EXTRACT TO READ:

[start]

Reserved on: 7th March, 2024
% Date of Decision: 20th March, 2024

CORAM:
HON’BLE THE ACTING CHIEF JUSTICE
HON’BLE MS. JUSTICE MANMEET PRITAM SINGH ARORA

J U D G M E N T

MANMEET PRITAM SINGH ARORA, J:
1. The present Letters Patent Appeal has been filed under Clause X of the Letters Patent of the then High Court of Judicature at Lahore, which stands extended to the High Court of Delhi, challenging the impugned judgment dated 24th April, 2019, passed in W.P.(C) 12318/2015, whereby the learned Single Judge has allowed the said writ petition and set aside the order dated 12th December, 2015, passed by the Respondent No. 6 i.e., the Maintenance Tribunal (Central District), Delhi (‘the Maintenance Tribunal’).
Brief Facts
2. An application was filed by late Smt. Satya Rani Chopra (predecessor–in–interest of the parties) before the Maintenance Tribunal under Section 23 of the Maintenance and Welfare of Parents and Senior Citizens Act, 2007 (‘Act of 2007’) seeking cancellation of the gift deed dated 10th February, 2009 (‘the gift deed’), executed by her in favour of Respondent Nos.1 and 3 herein with respect to third floor with roof rights of property no. 51/15, Old Rajinder Nagar, New Delhi (‘subject property’).
2.1. The Maintenance Tribunal by its order dated 12th December, 2015, allowed the said application and granted the declaration that the gift deed is null and void for all purposes and further, issued directions to the concerned Sub-Registrar for cancellation of the said gift deed.
2.2. The order dated 12th December, 2015, was impugned by the Respondent No.1 herein by filing the underlying writ petition under Articles 226 and 227 of the Constitution, seeking issuance of writ of certiorari for setting aside the said order of the Maintenance Tribunal. During the pendency of the writ petition, Smt. Satya Rani Chopra expired on 1st April, 2017 and the Court recorded the petitioner’s submission that the right to sue survives to her legal heirs.
2.3. The writ petition has been allowed by the learned Single Judge and the order of the Maintenance Tribunal dated 12th December, 2015, has been set aside. The present Letters Patent Appeal has been filed by the legal heir of late Smt. Satya Rani Chopra.

[end]

DATASET EXCERPTS:
[start]

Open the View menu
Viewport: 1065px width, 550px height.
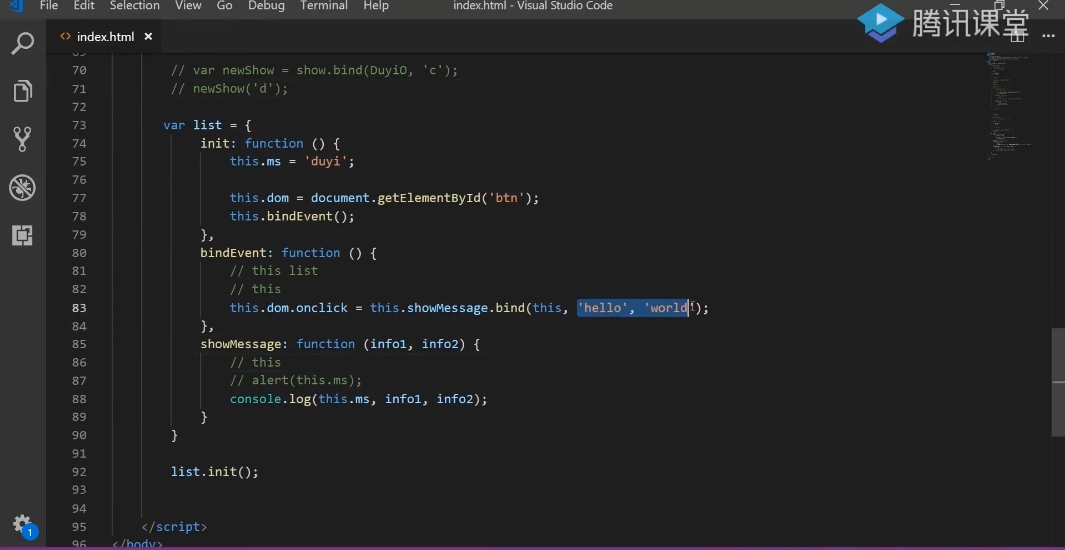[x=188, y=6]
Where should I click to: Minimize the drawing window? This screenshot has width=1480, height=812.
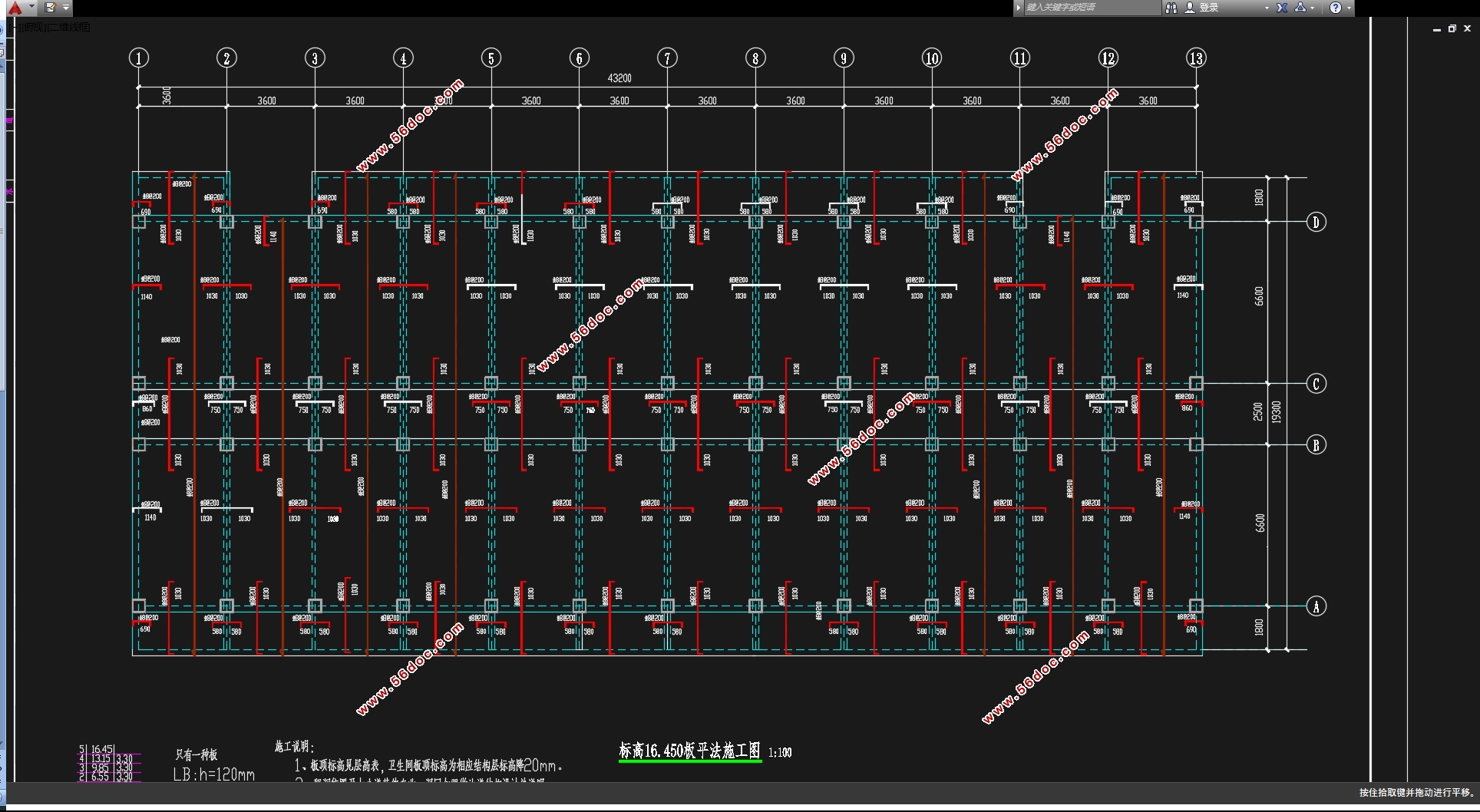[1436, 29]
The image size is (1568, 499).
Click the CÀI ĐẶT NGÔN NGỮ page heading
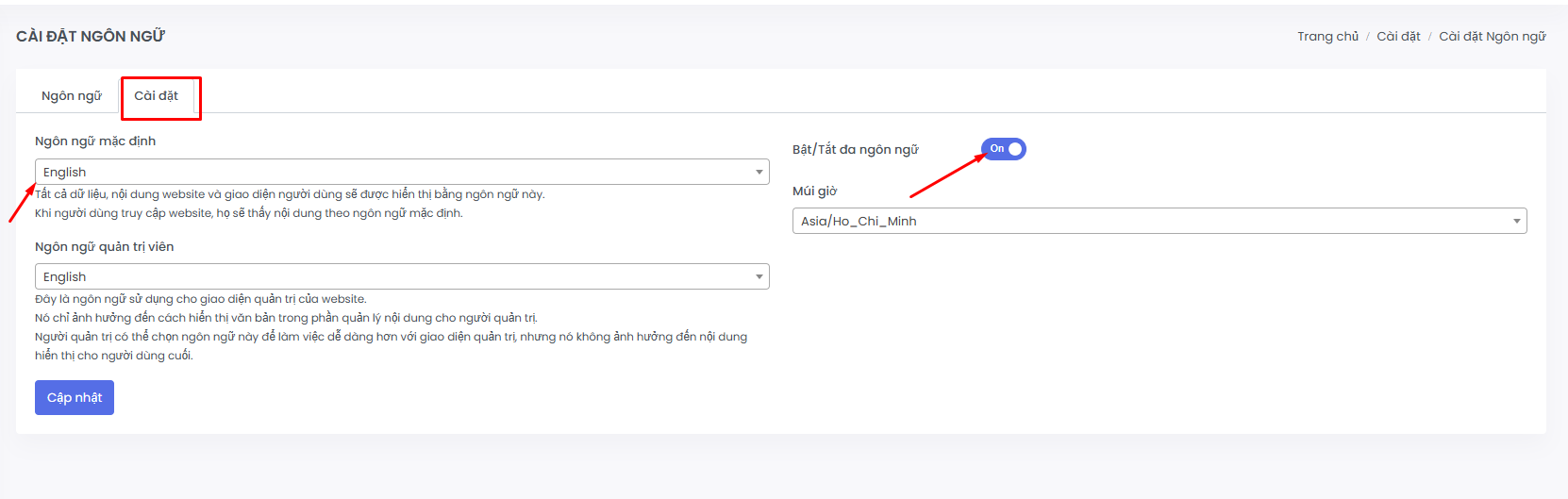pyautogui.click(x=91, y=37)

[end]
[start]

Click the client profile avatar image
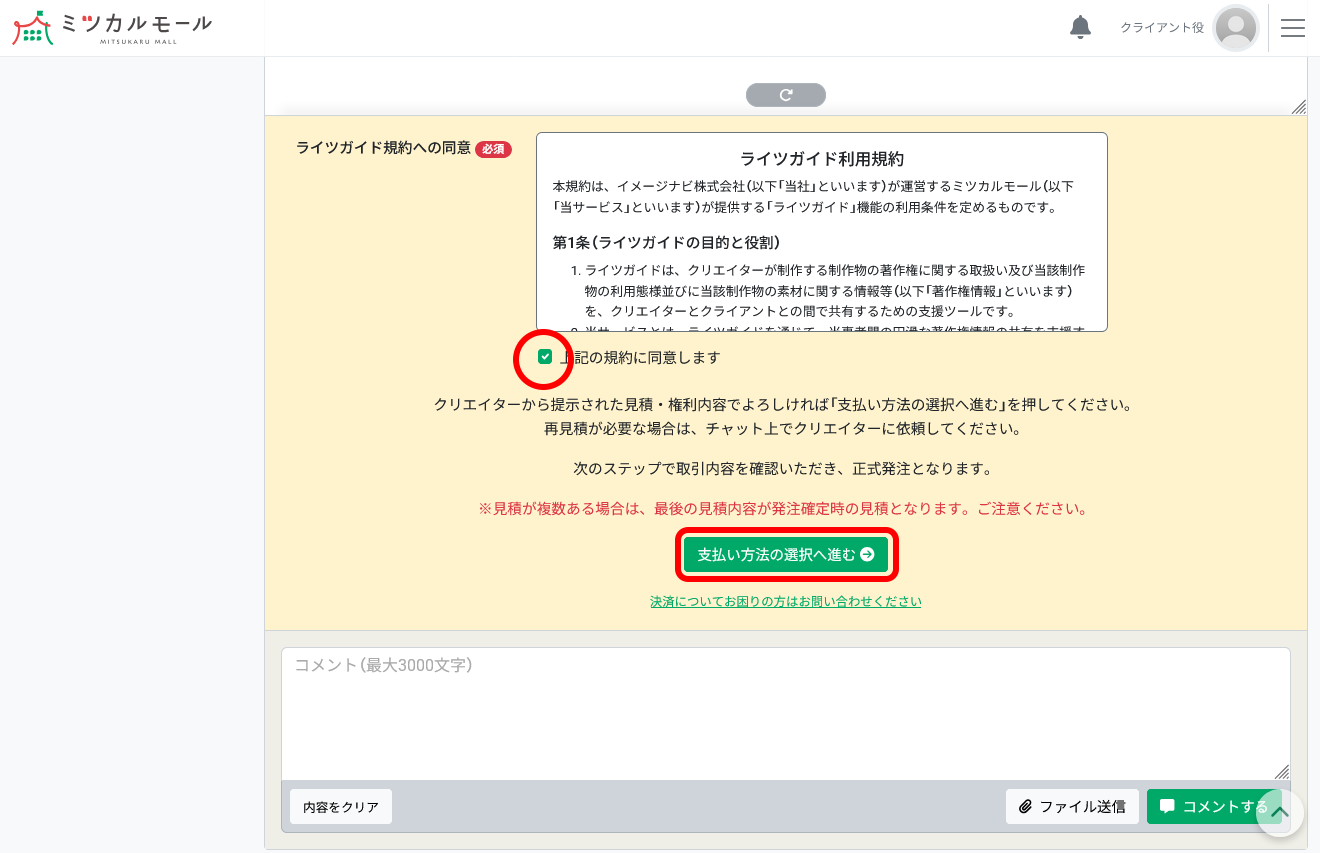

[end]
[start]

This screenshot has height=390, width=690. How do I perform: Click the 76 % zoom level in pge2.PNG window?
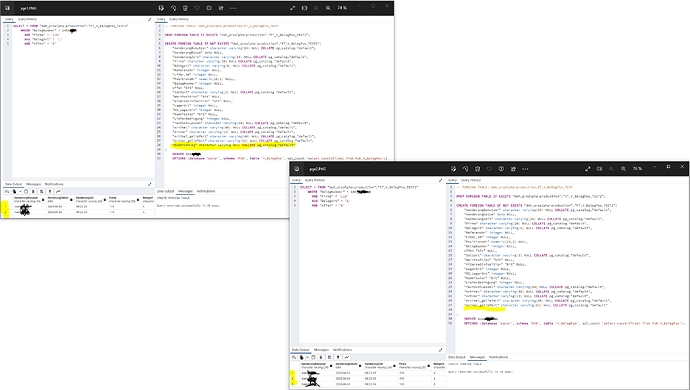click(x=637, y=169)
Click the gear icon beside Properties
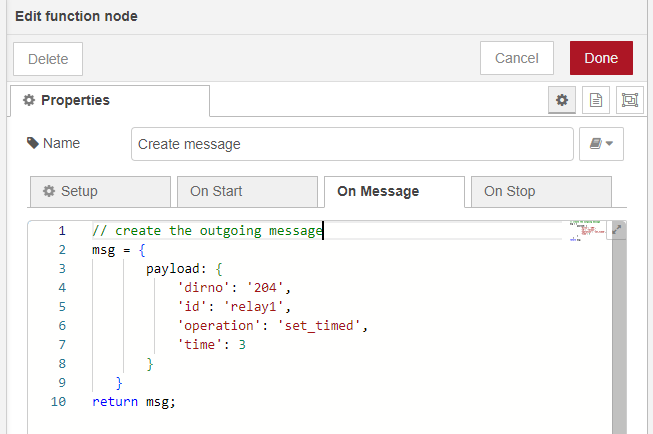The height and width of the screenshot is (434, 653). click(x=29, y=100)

[end]

WHAT YOU NEED TO DO:
a) Decide whether each statement below agrees with the court judgment on the gift deed. Answer yes or no for each, and quote the deciding words of the judgment.
(i) The Maintenance Tribunal's order was dated 12th December, 2015.
(ii) The gift deed covered the second floor of the property.
(iii) Smt. Satya Rani Chopra died before the writ petition was filed.
b) Reproduce the court judgment on the gift deed from "2.3. The writ" to "Satya Rani Chopra.".
c) Write the next part of the court judgment on the gift deed, starting after its last sentence.

SOLVED PROBLEMS:
a)
(i) Yes. "The Maintenance Tribunal by its order dated 12th December, 2015, allowed the said application"
(ii) No. "third floor with roof rights of property no. 51/15, Old Rajinder Nagar, New Delhi"
(iii) No. "During the pendency of the writ petition, Smt. Satya Rani Chopra expired on 1st April, 2017"

b)
2.3. The writ petition has been allowed by the learned Single Judge and the order of the Maintenance Tribunal dated 12th December, 2015, has been set aside. The present Letters Patent Appeal has been filed by the legal heir of late Smt. Satya Rani Chopra.

c)
3. The contesting Respondent Nos. 1 and 3 have raised a preliminary objection to the maintainability of the intra-court appeal. The arguments of the parties were heard and order was reserved qua the said preliminary objection, on 7th March, 2024. This judgment deals with the said objection only of the Respondent Nos. 1 and 3.

Arguments of counsels for parties
4. Mr. K. K. Bhuchar, learned counsel for the contesting Respondent Nos. 1 and 3 has raised a preliminary objection to the maintainability of this appeal on the ground that the impugned judgment has been passed by learned Single Judge in exercise of his supervisory jurisdiction under Article 227 of the Constitution. He stated that the Maintenance Tribunal constituted under the Act of 2007 is a quasi-judicial tribunal, inasmuch as, it is competent to take evidence, conduct examination and cross-examination. He stated that the learned Single Judge, while setting aside the order of the Maintenance Tribunal, did not exercise its original jurisdiction under Article 226 of the Constitution but the supervisory jurisdiction under Article 227 of the Constitution and therefore, the present intra-court appeal is not maintainable against the impugned judgment.
4.1. He relied upon the judgments of the Supreme Court in Sh. Jogendrasinhji Vijaysinghji v. State of Gujarat1, Radhey Shyam v. Chhabi Nath2 and judgment of the Coordinate Bench of this Court in South Delhi Municipal Corporation v. Bharat Bhushan Jain3 to contend that against an order passed by the learned Single Judge under Article 227 of the Constitution, no intra-court appeal is maintainable.
5. In reply, Mr. N. K. Kantawala, learned counsel for the Appellant stated that a perusal of the writ petition would show that Respondent No. 1 filed the said petition expressly invoking the jurisdiction of the Court under both Articles 226 and 227 of the Constitution. He stated that on account of the said invocation, the petition was labelled as a writ petition and placed before the roster Bench assigned to hear writ petitions. He stated that in contrast, if the Respondent No.1 had filed the petition under Article 227 only of the Constitution, the petition would have been labelled as Civil Miscellaneous Main petition and placed before a different roster Bench. He relied upon the judgment of the Supreme Court in Sushilabai Laxminarayan Mudliyar v. Nihalchand Waghajibhai Shah4 and contended that the Respondent No. 1 having elected to file the writ petition under both the Articles 226 and 227 of the Constitution, the Court cannot now deprive the Appellant herein of the valuable right of appeal under Clause 10 of the Letters Patent of the High Court at Lahore, as applicable to this Court.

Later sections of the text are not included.